◆ **Entries on target coordinates**:
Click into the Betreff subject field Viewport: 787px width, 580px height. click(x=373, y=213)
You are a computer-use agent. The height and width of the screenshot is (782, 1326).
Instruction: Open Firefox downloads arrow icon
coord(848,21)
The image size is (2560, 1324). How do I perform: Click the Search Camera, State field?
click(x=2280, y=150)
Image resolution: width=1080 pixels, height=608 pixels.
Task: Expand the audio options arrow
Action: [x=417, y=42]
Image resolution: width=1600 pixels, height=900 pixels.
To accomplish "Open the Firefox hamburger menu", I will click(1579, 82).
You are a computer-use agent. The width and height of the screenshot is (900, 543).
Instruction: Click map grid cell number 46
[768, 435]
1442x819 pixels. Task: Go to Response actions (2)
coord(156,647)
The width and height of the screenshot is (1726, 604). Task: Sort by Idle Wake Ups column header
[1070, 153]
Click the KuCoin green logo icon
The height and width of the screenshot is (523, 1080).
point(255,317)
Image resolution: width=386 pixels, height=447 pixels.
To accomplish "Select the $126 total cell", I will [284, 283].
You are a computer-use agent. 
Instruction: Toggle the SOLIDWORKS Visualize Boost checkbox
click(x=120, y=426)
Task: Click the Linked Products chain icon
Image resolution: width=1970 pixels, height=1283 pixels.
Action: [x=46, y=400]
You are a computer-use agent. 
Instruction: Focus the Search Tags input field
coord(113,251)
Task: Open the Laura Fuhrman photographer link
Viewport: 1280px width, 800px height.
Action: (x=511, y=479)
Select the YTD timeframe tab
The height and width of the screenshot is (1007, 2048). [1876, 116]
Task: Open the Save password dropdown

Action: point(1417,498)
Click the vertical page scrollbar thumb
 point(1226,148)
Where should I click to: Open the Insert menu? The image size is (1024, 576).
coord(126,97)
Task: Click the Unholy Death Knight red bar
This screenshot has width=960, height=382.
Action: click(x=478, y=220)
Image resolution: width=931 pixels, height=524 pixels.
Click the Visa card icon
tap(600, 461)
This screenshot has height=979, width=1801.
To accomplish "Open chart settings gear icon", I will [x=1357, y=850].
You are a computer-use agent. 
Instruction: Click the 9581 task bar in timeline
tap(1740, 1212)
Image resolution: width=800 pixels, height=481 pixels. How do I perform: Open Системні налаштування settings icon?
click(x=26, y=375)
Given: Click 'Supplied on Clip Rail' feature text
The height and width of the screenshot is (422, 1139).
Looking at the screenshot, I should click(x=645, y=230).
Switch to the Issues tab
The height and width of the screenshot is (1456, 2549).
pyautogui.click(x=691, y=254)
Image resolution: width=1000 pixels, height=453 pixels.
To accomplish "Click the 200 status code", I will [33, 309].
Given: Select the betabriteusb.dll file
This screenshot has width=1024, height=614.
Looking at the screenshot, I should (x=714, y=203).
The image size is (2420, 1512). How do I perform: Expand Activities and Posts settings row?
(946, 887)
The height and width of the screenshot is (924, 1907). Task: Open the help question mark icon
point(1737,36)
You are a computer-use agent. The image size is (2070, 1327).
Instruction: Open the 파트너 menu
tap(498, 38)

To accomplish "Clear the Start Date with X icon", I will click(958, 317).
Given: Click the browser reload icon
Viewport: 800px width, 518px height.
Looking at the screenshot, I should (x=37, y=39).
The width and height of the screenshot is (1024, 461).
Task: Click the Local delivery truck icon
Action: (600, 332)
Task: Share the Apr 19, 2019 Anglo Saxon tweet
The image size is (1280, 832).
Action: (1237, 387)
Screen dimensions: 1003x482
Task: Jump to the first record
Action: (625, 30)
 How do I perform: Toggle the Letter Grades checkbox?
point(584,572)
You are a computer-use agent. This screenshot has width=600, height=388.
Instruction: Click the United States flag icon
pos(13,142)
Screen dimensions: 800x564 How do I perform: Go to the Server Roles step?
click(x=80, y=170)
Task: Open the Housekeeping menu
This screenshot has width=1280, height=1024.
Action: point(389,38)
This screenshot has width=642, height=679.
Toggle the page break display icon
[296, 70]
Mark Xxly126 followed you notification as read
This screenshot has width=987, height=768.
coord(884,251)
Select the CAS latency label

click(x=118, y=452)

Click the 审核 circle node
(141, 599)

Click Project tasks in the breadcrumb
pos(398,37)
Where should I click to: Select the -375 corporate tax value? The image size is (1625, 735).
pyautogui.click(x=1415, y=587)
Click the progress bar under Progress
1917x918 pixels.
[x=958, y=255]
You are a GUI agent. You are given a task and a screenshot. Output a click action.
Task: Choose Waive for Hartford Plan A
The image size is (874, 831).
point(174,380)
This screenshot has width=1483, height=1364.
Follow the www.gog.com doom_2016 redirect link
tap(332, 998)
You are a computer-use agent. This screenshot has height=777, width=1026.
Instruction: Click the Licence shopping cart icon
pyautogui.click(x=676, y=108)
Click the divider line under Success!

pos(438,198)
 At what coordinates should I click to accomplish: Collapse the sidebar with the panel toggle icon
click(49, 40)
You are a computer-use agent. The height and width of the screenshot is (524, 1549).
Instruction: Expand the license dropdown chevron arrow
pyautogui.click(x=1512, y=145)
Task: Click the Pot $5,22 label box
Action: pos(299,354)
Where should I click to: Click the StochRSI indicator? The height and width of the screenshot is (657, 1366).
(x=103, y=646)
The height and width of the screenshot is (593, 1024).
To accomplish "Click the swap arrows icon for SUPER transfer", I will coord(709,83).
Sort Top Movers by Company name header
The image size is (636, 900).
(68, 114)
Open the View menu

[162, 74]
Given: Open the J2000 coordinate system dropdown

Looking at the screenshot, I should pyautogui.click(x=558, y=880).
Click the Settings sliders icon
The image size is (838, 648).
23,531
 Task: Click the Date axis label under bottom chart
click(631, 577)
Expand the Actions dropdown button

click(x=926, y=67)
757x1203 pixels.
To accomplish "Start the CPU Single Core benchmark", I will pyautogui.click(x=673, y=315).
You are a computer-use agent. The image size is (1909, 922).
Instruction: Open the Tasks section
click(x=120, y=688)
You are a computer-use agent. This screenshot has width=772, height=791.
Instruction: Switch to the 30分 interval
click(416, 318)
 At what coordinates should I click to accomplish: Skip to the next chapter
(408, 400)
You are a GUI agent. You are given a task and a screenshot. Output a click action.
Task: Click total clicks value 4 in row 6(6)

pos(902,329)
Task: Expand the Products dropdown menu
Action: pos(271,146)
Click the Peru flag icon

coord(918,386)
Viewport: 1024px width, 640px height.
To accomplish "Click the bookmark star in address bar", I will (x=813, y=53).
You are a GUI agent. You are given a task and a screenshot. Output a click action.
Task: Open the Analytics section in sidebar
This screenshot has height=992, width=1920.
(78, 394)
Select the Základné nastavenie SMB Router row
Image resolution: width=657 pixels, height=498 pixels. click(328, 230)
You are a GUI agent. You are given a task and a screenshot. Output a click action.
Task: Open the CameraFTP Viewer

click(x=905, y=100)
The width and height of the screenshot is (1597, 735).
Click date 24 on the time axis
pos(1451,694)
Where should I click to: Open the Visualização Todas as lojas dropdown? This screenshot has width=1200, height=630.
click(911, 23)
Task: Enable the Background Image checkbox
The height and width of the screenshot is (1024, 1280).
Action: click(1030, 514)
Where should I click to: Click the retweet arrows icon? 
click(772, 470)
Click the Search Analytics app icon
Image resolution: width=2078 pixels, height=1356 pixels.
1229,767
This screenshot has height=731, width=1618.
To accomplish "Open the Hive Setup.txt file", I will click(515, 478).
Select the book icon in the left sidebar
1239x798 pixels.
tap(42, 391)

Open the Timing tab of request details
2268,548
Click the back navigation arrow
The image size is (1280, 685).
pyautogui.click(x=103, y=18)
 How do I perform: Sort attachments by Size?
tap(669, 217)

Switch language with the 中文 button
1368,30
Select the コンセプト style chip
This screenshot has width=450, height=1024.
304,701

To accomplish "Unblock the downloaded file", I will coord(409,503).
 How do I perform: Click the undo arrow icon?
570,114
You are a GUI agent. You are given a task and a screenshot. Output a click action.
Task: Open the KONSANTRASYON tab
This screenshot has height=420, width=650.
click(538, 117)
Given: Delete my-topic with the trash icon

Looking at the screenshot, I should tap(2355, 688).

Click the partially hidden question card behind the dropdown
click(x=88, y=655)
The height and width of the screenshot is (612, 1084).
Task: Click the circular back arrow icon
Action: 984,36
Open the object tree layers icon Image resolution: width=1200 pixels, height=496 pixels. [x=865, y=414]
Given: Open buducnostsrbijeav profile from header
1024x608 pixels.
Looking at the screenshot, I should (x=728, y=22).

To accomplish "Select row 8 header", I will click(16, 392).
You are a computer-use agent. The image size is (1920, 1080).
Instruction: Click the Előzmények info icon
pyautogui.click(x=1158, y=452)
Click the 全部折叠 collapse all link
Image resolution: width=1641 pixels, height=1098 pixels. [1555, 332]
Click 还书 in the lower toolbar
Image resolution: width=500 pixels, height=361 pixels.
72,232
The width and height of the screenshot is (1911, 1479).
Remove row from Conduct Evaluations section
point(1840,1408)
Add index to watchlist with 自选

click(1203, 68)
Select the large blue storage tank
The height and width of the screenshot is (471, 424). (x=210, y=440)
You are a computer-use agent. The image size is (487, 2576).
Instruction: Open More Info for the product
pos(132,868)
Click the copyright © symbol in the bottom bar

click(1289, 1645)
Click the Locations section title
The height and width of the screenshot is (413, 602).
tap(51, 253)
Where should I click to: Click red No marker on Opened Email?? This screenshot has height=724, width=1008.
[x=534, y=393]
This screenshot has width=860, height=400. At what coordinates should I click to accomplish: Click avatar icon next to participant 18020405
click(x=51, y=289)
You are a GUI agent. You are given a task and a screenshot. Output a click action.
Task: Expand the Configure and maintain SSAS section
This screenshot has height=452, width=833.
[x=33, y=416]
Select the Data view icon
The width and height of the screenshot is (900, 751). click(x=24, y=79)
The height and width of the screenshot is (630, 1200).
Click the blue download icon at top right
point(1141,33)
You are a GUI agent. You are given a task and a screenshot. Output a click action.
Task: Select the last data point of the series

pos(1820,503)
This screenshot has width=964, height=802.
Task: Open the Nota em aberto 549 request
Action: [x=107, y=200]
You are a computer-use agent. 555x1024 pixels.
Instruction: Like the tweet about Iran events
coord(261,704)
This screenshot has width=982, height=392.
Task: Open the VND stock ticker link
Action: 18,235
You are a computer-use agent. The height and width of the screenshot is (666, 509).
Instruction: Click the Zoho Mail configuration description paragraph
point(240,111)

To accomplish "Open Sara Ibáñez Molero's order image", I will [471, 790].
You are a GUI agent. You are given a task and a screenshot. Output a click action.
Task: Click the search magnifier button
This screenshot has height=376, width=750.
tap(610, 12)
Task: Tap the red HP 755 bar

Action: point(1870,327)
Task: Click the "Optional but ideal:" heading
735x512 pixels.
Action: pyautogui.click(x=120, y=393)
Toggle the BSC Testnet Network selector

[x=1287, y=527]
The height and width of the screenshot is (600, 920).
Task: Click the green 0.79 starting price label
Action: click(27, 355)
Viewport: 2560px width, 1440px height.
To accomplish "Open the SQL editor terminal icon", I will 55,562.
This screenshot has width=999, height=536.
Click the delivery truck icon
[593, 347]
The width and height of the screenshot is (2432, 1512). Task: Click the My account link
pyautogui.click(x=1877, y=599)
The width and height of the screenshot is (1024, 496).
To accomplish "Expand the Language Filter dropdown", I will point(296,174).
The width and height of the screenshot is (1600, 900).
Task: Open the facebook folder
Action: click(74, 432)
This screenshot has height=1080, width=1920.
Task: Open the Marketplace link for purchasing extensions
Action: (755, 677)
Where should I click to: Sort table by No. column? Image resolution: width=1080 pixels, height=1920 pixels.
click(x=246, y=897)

◆ **Aim of the task**: Please write out the listing word for word, everything from its first line down to the line containing "The height and width of the screenshot is (1007, 2048).", with both of those lines included.

◆ **Output below**:
Click into the Betreff subject field Viewport: 787px width, 580px height. click(x=373, y=213)
You are a computer-use agent. The height and width of the screenshot is (782, 1326).
Instruction: Open Firefox downloads arrow icon
coord(848,21)
The image size is (2560, 1324). How do I perform: Click the Search Camera, State field?
click(x=2280, y=150)
Image resolution: width=1080 pixels, height=608 pixels.
Task: Expand the audio options arrow
Action: [x=417, y=42]
Image resolution: width=1600 pixels, height=900 pixels.
To accomplish "Open the Firefox hamburger menu", I will click(1579, 82).
You are a computer-use agent. The width and height of the screenshot is (900, 543).
Instruction: Click map grid cell number 46
[768, 435]
1442x819 pixels. Task: Go to Response actions (2)
coord(156,647)
The width and height of the screenshot is (1726, 604). Task: Sort by Idle Wake Ups column header
[1070, 153]
Click the KuCoin green logo icon
The height and width of the screenshot is (523, 1080).
point(255,317)
Image resolution: width=386 pixels, height=447 pixels.
To accomplish "Select the $126 total cell", I will [284, 283].
You are a computer-use agent. 
Instruction: Toggle the SOLIDWORKS Visualize Boost checkbox
click(x=120, y=426)
Task: Click the Linked Products chain icon
Image resolution: width=1970 pixels, height=1283 pixels.
Action: [x=46, y=400]
You are a computer-use agent. 
Instruction: Focus the Search Tags input field
coord(113,251)
Task: Open the Laura Fuhrman photographer link
Viewport: 1280px width, 800px height.
Action: (x=511, y=479)
Select the YTD timeframe tab
The height and width of the screenshot is (1007, 2048). [1876, 116]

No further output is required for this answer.